* **What to produce**:
Rewrite the material from the line with "This screenshot has width=807, height=894." up to and including the line with "Action: (x=434, y=511)", swapping "source link" for "source tag" and changing nothing else. Leave the pictures out of your answer.

* **Records provided**:
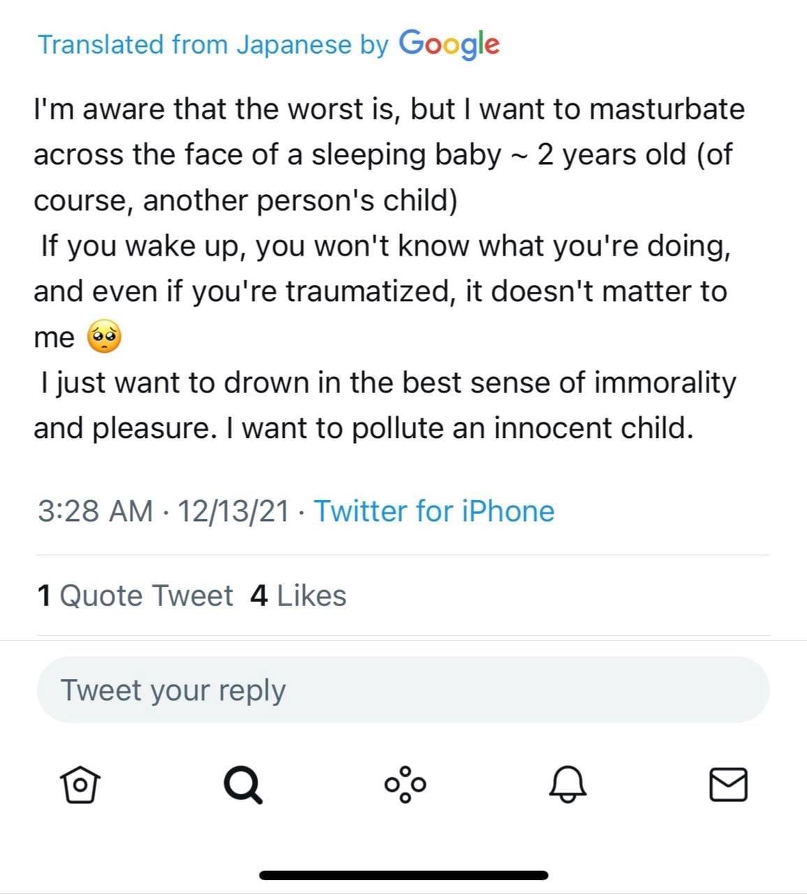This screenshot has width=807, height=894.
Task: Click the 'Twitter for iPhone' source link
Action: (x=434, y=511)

---

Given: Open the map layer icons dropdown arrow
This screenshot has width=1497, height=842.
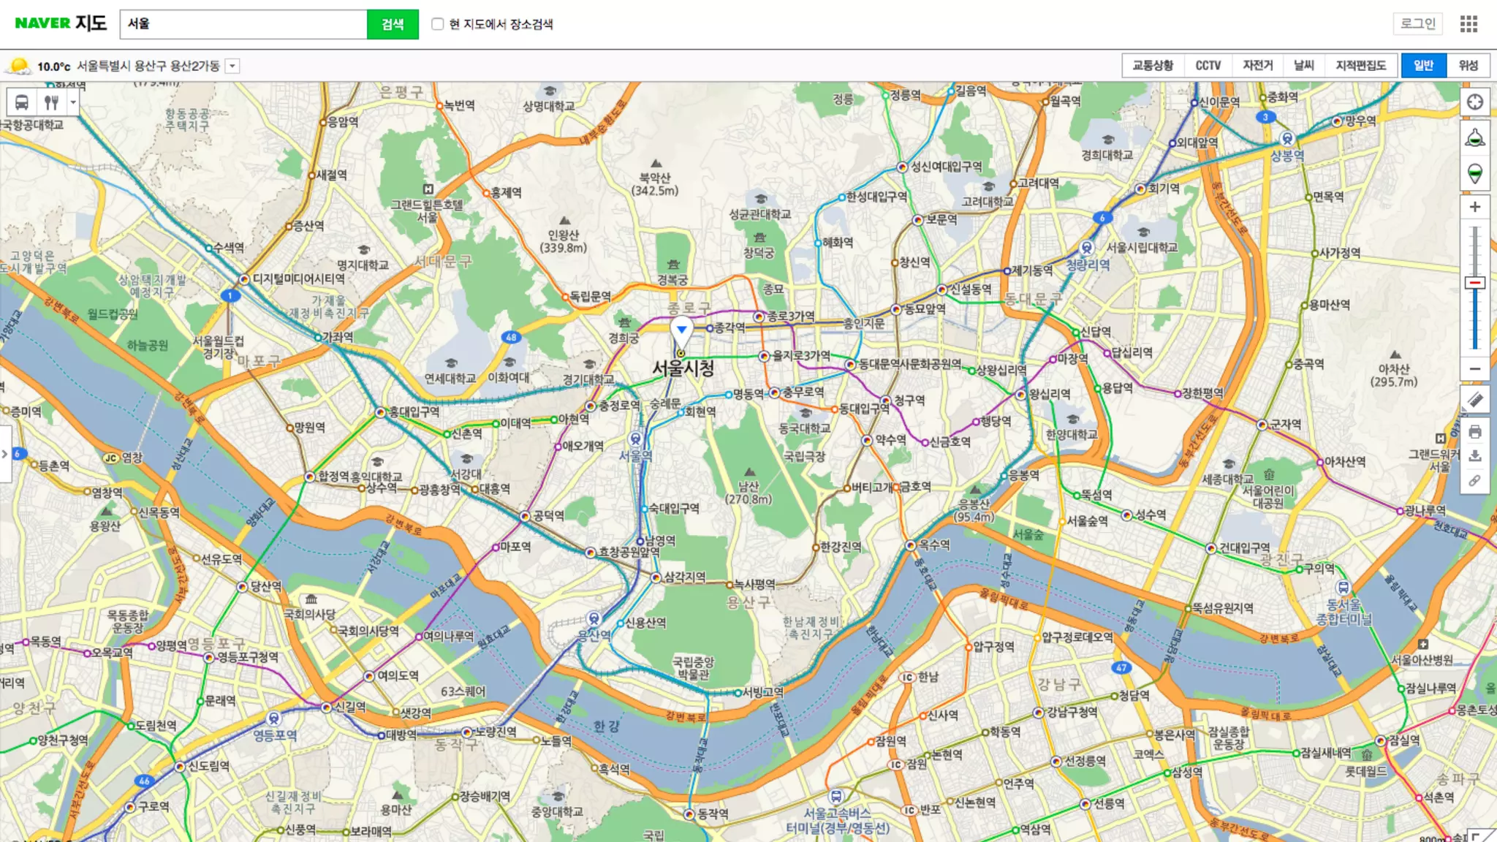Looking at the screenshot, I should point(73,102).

* **Problem solution**:
This screenshot has width=807, height=894.
Task: Click the 'Twitter for iPhone' source tag
Action: (x=434, y=511)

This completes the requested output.